Hypercapitalism: The Modern Economy, Its Values, and How to Change Them

Hypercapitalism: The Modern Economy, Its Values, and How to Change Them

Larry Gonick’s latest book, due out next month, is Hypercapitalism: The Modern Economy, Its Values, and How to Change Them, written by psychology professor Tim Kasser. He studies people’s “materialistic values and goals for money, possessions, and status” and the relationship between them and well-being. These connections are explained through Gonick’s cartoons.

Hypercapitalism doesn’t have the humor I’m used to from Gonick’s other books. The opening, which introduces Kasser and his studies, explains that there are two parts to come, one darker and one lighter. The first explains capitalism and dissects how the current American model is bad for us. The second talks about social and political action possibilities.

He’s right about the mood of the sections. I found it a struggle to get through the first half, because I’m already aware of many of these problems and abuses. I learned some detail, of course — about just how related our current economic system is to “values incompatible with a sense of personal well-being” — but given how much of a challenge it is to pay attention to the everyday political news without descending into deep depression, it was hard to think about more of the causes that have brought us to where we are now.

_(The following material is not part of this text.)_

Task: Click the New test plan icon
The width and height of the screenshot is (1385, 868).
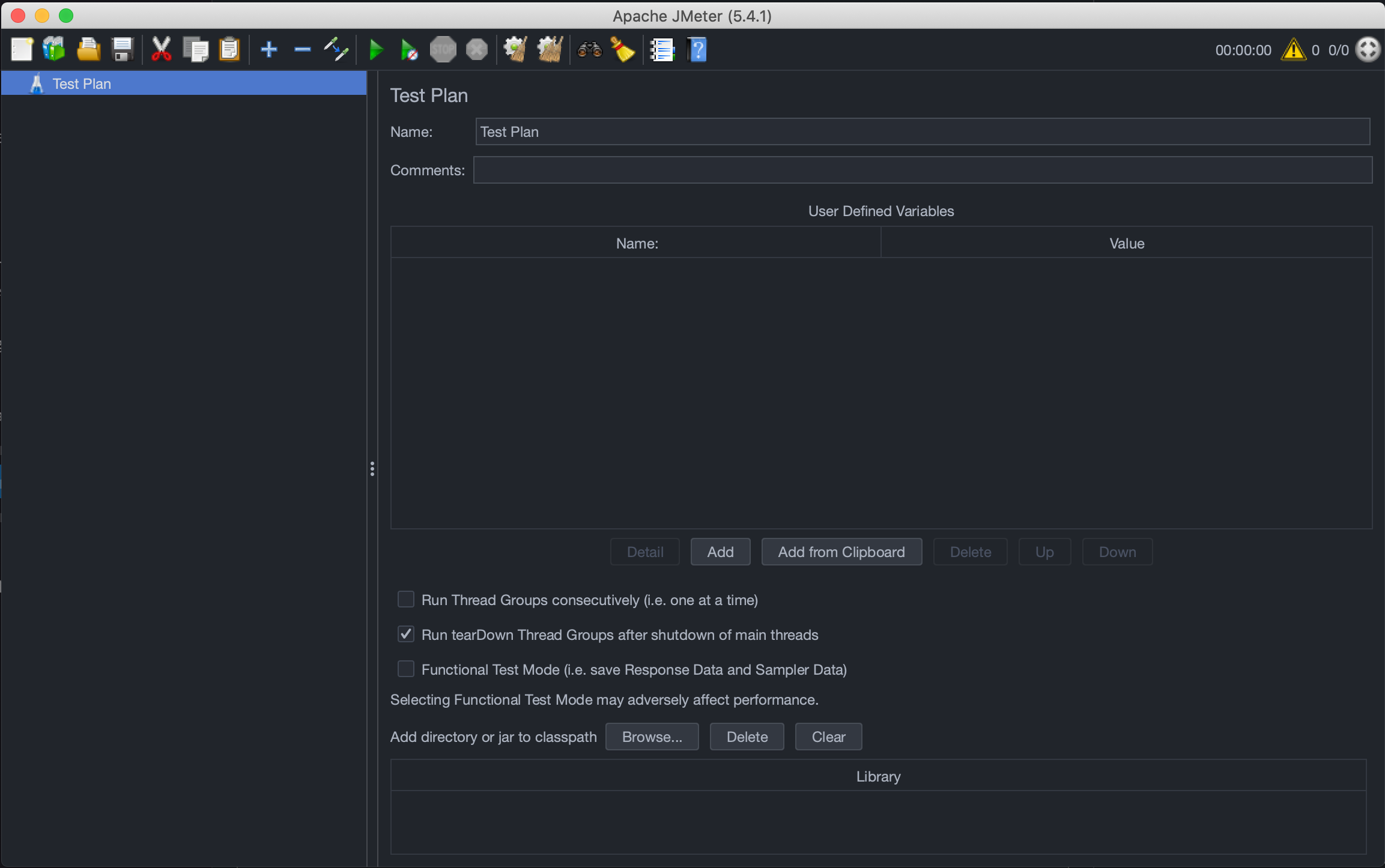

Hypercapitalism: The Modern Economy, Its Values, and How to Change Them

For that reason, I’m not sure this book will reach those who most need to read it. Those who don’t know any of this won’t want to be exposed to what they’ll consider propaganda. Those who already know how dangerous and pervasive economic inequality and advertising manipulation are, to name just a couple of the topics covered, will find the whole thing depressing. (Also covered are the problems with corporations, building the drive to consumerism, multi-national globalization, and exploitation of labor, among other topics.)

Thank goodness for the second half, which explores thoughtful purchasing in concert with values we want to propagate, choosing simplicity, and sharing and other communal behaviors. It’s a small sign of hope when confronted with the overwhelming historical, political, and economic forces arrayed on behalf of corporations. (The publisher provided a digital review copy.)